Malerische Innenwelten

von Florian Steininger

 

Katrin Kampmann operiert ganz selbstverständlich in ihrer Malerei zwischen den Polen der Figuration und Abstraktion. Grafisch gegenständliche Motive paaren sich mit prozessual strukturierten Spuren des Malens. Das Bild wird zum Hybrid, das sich weder als reines Fenster zur Wirklichkeit noch als autonome Konstruktion versteht. Man könnte auch von einer malerischen Collage sprechen; ein Verweben, Verfließen unterschiedlicher Teile zu einem größeren Ganzen. Erinnert sei hierbei an das revolutionäre Verfahren der Collage bei Picasso und Braque bzw. in Folge an die Konstruktionen und Assemblagen in einem Bildgefüge der Russischen Konstruktivisten oder bei Kurt Schwitters, in der Pop Art an die Combines von Robert Rauschenberg oder in malerischer Ausformulierung an die Transparences von Francis Picabia. Letzterer legte Bildebenen mit heterogenen Qualitäten des Abstrakten und Gegenständlichen aufeinander. Er gilt auch als Vorläufer der Postmoderne, die den malerischen Collagemix in ihrem Repertoire vertreten hat. David Salle, Albert Oehlen, Martin Kippenberger, Daniel Richter sind hierfür wichtige Protagonisten. Kampmann setzt diese Spielart gekonnt fort.
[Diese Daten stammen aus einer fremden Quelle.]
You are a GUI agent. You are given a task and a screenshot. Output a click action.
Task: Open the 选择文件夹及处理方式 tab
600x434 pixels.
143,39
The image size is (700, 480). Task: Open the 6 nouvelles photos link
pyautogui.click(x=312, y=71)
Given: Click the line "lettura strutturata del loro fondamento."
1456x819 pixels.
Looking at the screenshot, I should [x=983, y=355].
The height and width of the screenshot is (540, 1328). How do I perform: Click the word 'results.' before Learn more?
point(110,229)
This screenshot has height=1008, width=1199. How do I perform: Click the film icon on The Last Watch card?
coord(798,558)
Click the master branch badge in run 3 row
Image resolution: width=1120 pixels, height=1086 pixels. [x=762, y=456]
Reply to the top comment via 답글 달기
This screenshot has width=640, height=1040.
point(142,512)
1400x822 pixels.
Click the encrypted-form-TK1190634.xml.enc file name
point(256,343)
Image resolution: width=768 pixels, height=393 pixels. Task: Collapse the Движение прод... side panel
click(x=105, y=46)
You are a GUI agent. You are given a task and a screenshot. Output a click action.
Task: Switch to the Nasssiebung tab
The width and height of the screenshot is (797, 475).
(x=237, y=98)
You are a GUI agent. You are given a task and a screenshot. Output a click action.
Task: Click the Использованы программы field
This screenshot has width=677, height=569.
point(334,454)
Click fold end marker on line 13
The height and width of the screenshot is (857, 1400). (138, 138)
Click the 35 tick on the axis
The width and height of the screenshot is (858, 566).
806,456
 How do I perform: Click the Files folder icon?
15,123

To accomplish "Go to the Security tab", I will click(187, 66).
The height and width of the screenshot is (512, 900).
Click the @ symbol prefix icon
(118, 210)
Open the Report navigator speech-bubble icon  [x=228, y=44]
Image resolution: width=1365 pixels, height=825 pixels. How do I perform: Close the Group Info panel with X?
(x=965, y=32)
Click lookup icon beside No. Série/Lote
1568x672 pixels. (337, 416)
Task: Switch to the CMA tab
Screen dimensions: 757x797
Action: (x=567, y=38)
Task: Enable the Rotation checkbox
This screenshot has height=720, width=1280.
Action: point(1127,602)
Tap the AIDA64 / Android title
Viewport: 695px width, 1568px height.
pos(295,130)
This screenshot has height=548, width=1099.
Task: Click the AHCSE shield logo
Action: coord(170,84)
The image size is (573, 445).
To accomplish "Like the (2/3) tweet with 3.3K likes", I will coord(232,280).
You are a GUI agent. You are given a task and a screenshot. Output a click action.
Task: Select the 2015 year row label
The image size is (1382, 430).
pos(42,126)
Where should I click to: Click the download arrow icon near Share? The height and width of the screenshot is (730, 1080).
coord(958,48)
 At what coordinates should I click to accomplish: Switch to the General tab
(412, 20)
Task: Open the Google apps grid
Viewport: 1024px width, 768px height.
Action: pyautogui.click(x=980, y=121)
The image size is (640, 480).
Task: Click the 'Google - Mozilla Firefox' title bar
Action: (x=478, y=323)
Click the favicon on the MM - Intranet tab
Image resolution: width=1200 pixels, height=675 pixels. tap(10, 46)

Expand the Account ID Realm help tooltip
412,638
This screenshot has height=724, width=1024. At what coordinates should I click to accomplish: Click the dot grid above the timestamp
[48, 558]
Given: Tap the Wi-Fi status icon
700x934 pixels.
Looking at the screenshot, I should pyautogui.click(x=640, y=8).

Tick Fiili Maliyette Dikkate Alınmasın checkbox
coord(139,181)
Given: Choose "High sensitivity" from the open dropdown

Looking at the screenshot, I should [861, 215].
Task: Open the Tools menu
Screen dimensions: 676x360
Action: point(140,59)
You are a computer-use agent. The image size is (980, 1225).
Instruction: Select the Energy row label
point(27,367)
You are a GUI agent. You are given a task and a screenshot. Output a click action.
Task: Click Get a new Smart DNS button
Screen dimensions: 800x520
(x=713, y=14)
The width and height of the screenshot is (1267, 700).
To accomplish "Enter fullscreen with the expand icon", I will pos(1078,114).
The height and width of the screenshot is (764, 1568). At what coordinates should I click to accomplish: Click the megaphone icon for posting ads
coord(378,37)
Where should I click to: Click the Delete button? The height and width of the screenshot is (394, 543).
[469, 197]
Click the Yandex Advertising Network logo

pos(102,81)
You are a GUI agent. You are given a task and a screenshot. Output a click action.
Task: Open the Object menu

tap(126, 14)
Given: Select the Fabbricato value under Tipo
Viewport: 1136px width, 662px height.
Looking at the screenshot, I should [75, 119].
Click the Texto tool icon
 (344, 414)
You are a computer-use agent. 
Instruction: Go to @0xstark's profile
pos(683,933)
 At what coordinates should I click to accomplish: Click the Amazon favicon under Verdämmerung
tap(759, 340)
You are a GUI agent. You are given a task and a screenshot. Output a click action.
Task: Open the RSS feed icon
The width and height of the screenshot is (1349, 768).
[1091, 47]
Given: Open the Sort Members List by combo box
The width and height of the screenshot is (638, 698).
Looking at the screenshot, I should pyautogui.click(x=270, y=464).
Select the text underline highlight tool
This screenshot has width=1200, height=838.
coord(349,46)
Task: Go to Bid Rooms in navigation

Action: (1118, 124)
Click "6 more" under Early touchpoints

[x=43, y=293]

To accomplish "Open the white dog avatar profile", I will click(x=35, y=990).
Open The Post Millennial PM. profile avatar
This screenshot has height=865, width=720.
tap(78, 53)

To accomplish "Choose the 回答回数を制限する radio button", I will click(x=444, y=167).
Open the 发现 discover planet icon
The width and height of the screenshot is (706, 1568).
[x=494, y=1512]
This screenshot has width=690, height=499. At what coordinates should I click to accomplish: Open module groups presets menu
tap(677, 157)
Der kombinatorische Aspekt ist auch in der Technik festzustellen. Acrylfarbe in deckendem Auftrag wird  verbunden mit wassrig-schimmernden Zonen des Aquarells, grafische Strukturen und Formenkomplexe werden mittels Holzschnittdruck eingebracht. Das Bild changiert zwischen Flächigkeit – bedruckter Oberfläche – und Tiefenwirkung, wobei figurative Elemente wie Mensch, Tier, Pflanze oder Berge die Dreidimensionalität intensivieren.

VIBRIERENDE SZENARIEN EINER GEGENWELT

Das Bild ist in stetiger Unruhe – kein idyllischer Ausblick in die Landschaft – sondern mehr ein vibrierendes Szenario einer Gegenwelt. Grelle, psychedelische Farben abstrahieren den Realismusgehalt, sind halluzinatorische Reflexionen auf der Netzhaut. Erinnert sei in diesem Kontext an Peter Doigs oder Daniel Richters Kolorismus jenseits einer naturgetreuen Farbwahl. In beiden Positionen wie auch bei Katrin Kampmann spielt Fotografie als Bildvorlage eine zentrale Rolle, deren Sujets sie sensitiv auf die Leinwand übersetzten. Intuition und die Freiheit der Mittel sind zentral, aber keineswegs expressiv. Neue Wilde Malerei war in den 1980er-Jahren: heftige Gesten, brachiale Pinselhiebe, Pastose Farbablagerungen. Baselitz und Co. erwiesen dem Expressionismus ihre Referenz. In der Folge entwickelte sich ein neuer malerischer Realismus, der dem Malprozess Platz einräumte, ihn aber an Fotografie und Film band. Marlene Dumas, Peter Doig, Luc Tuymans sind hierbei zu erwähnen.  Anstelle gerichtete Pinselstriche mit Schwung und Kraft, delikate Schüttungen der dünnflüssigen Farbe, in deren Lacke sich Figur und Wirklichkeit widerspiegeln. So hat auch Kampmann einen Aquarell-Schwerpunkt in ihrem Werk. Ihre Bildwelten sind  Imaginationen, Realitäten des Inneren, in reine Malerei aufgelöst. So bezieht sich die Malerin hierbei zum Beispiel auf Paul Kellers Roman ‚Ferien vom Ich‘ aus dem Jahr 1915. Der Protagonist des literarischen Werks macht nach einem Herzinfarkt eine Kur am Land und befreit sich von seiner bürgerlichen Existenz, lässt los, spürt sein eigenes triebgesteuertes Ich. In der Wiener Ausstellung im Mai 2017 werden nun erstmals neu geschaffene, abstrakt-figurative und diesem Thema gewidmete Gemälde ausgestellt.